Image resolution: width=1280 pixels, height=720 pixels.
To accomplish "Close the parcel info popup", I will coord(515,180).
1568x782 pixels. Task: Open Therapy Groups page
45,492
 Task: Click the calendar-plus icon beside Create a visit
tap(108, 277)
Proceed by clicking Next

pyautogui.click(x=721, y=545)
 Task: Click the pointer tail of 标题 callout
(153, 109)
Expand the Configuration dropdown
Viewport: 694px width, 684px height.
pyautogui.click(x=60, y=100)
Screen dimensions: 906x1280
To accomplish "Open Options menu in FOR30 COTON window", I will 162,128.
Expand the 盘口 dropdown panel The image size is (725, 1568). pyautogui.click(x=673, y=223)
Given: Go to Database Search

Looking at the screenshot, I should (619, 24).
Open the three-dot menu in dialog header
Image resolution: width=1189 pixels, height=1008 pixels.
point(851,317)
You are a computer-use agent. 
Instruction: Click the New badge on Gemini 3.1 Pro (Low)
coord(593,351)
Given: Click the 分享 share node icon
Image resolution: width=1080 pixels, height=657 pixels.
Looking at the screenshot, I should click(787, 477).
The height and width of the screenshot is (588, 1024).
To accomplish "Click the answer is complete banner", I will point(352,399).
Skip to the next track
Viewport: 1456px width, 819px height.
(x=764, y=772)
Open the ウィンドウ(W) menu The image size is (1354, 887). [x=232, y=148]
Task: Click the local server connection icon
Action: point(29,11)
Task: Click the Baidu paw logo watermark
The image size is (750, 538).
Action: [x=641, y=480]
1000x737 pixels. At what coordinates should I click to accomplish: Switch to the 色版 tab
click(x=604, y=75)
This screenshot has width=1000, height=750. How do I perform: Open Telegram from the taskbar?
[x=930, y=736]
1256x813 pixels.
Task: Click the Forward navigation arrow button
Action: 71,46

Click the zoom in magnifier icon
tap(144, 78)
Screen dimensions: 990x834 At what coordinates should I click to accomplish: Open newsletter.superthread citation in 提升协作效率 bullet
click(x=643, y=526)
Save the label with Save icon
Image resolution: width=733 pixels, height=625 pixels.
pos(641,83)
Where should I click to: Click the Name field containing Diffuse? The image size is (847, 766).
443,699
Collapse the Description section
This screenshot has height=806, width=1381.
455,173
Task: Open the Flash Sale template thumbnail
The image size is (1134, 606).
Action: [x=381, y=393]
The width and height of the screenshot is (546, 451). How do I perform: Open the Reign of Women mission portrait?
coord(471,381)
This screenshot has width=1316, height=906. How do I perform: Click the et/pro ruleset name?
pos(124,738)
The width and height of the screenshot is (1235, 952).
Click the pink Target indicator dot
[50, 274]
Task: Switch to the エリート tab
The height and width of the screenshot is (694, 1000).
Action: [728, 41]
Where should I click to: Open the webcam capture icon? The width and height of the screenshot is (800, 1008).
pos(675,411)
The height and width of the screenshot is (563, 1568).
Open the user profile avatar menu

▬▬▬▬▬▬

**To do**
Each record above should be retyped in full, exactly as shown.

**Exercise answer**
Image resolution: width=1280 pixels, height=720 pixels.
To accomplish "Close the parcel info popup", I will coord(515,180).
1568x782 pixels. Task: Open Therapy Groups page
45,492
 Task: Click the calendar-plus icon beside Create a visit
tap(108, 277)
Proceed by clicking Next

pyautogui.click(x=721, y=545)
 Task: Click the pointer tail of 标题 callout
(153, 109)
Expand the Configuration dropdown
Viewport: 694px width, 684px height.
pyautogui.click(x=60, y=100)
Screen dimensions: 906x1280
To accomplish "Open Options menu in FOR30 COTON window", I will 162,128.
Expand the 盘口 dropdown panel The image size is (725, 1568). pyautogui.click(x=673, y=223)
Given: Go to Database Search

Looking at the screenshot, I should (619, 24).
Open the three-dot menu in dialog header
Image resolution: width=1189 pixels, height=1008 pixels.
point(851,317)
You are a computer-use agent. 
Instruction: Click the New badge on Gemini 3.1 Pro (Low)
coord(593,351)
Given: Click the 分享 share node icon
Image resolution: width=1080 pixels, height=657 pixels.
Looking at the screenshot, I should click(787, 477).
The height and width of the screenshot is (588, 1024).
To accomplish "Click the answer is complete banner", I will point(352,399).
Skip to the next track
Viewport: 1456px width, 819px height.
(x=764, y=772)
Open the ウィンドウ(W) menu The image size is (1354, 887). [x=232, y=148]
Task: Click the local server connection icon
Action: point(29,11)
Task: Click the Baidu paw logo watermark
The image size is (750, 538).
Action: [x=641, y=480]
1000x737 pixels. At what coordinates should I click to accomplish: Switch to the 色版 tab
click(x=604, y=75)
This screenshot has width=1000, height=750. How do I perform: Open Telegram from the taskbar?
[x=930, y=736]
1256x813 pixels.
Task: Click the Forward navigation arrow button
Action: 71,46

Click the zoom in magnifier icon
tap(144, 78)
Screen dimensions: 990x834 At what coordinates should I click to accomplish: Open newsletter.superthread citation in 提升协作效率 bullet
click(x=643, y=526)
Save the label with Save icon
Image resolution: width=733 pixels, height=625 pixels.
pos(641,83)
Where should I click to: Click the Name field containing Diffuse? The image size is (847, 766).
443,699
Collapse the Description section
This screenshot has height=806, width=1381.
455,173
Task: Open the Flash Sale template thumbnail
The image size is (1134, 606).
Action: [x=381, y=393]
The width and height of the screenshot is (546, 451). How do I perform: Open the Reign of Women mission portrait?
coord(471,381)
This screenshot has width=1316, height=906. How do I perform: Click the et/pro ruleset name?
pos(124,738)
The width and height of the screenshot is (1235, 952).
Click the pink Target indicator dot
[50, 274]
Task: Switch to the エリート tab
The height and width of the screenshot is (694, 1000).
Action: [728, 41]
Where should I click to: Open the webcam capture icon? The width and height of the screenshot is (800, 1008).
pos(675,411)
The height and width of the screenshot is (563, 1568).
Open the user profile avatar menu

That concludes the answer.